8. Further room can and should be made to interrogate Harrison's (2010, 129) claim that superheroes homogeneously appeal to the "outsider in us all," given that most heroes represent a privileged social grouping (most being white, cis-heterosexual, able-bodied, educated men). Here Harrison's claim runs the risk of glossing over the real-life factors that marginalize and disenfranchise particular subjects to produce some as more outside than others. That said, I understand the difficulty in attempting to position Superman (who is otherwise a privileged character within the diegetic world of comics) as a reflection of a marginalized subjectivity. To this extent, I wish to clarify my intention in that I am not suggesting Superman is an accurate reflection of trans lived experiences. Rather, I argue that parts of his narrative may reverberate with trans readers such that we/they are inclined to reread certain aspects of his mythos.
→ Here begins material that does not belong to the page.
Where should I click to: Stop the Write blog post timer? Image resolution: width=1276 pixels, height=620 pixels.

The stake here is that this rereading may open up new possibilities for comic characters, such that they no longer remain exclusive representations of hegemonic cis-heterosexual masculinity.

9. In stating this, I also acknowledge the productive overlap that should be fostered between trans, crip, and disability scholars considering the shared investment in destabilizing ideas of gender and the body.
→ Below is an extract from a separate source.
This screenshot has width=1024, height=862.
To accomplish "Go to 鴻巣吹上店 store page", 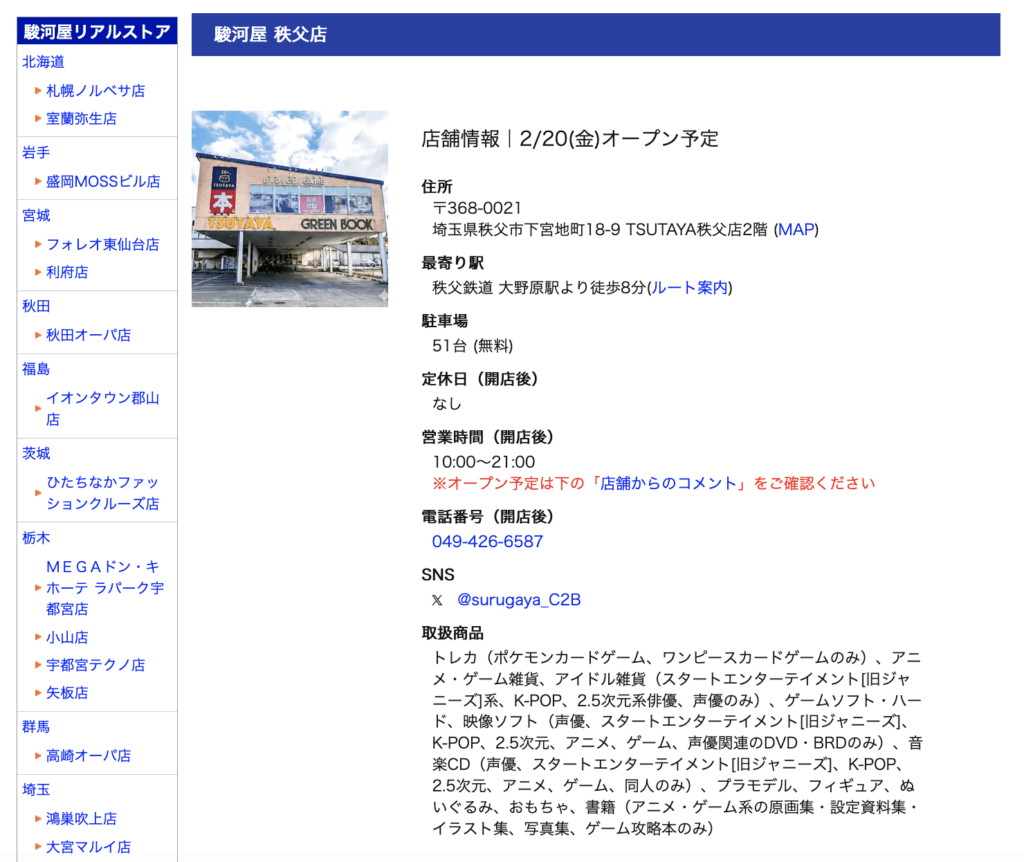I will coord(81,818).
10. "Trans boys" as I use the term here denotes female-bodied children who either identified as masculine or male at a young age and transitioned to a male identity later in life. This includes trans men who as children may not have known themselves to be male but, upon transitioning and reflection, came to see the formation of their masculine identity in their childhood. "Trans boys" does not signify young children who begin to transition during their childhood or adolescence. Although there are an increasing number of children who transition, it goes outside the purview of this work to speak to this identity.

11. Green (2004, 15) echoes this sentiment. While playing with a neighborhood boy in the early 1960s, Green off-handedly exclaims he will one day grow up to be a man, to which his friend remarks, "Yeah, I can see that."
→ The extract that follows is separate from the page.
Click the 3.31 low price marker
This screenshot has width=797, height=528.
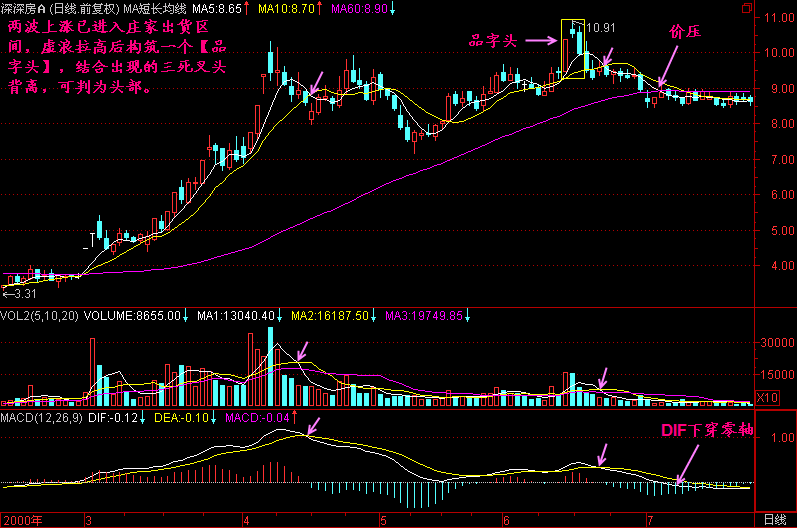pos(19,294)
12. Rubin (1998, 32) records a similar lament when he expresses resentment over the time of adolescence when young boys typically hold a carefree demeanor towards their bodies. Boyhood, as Rubin understands it, is a time of bodily exploration during which the boy feels a certain amount of freedom in his own skin and is most often given social approval to explore his body in a visceral, messy way. Trans boys, like Rubin and me, on the other hand, are often confined to social understandings of feminine behavior and because of this are discouraged from exploring their bodies in similar fashion.

13. Originally meant to describe an acute medical condition of extreme homesickness requiring clinical intervention, nostalgia has since been depathologized and is no longer associated with the loss of one's (physical) home (Davis 1979, 1).

14. As used within the trans community, "passing" refers to an individual's ability to be consistently read as cisgender. Here the onus is problematically placed on the trans individual to conform to an established social script of acceptable gender presentations and behaviors, rather than pressure being placed on the social collective to dismantle the oppressive conditions of gender and sex in the first place. Additionally, the concept of passing is informed by lengthier histories in relation to race, ethnicity, and nationalism. The term has also been used in colonial and imperialist contexts, and because of these histories, the concept of passing is always tied to larger intersecting axes of identity, including but not limited to race, class, and ability.

15. For a lengthier investigation on the intersections between this nickname, the eugenic movement, and trans histories, see Vena (2016–17).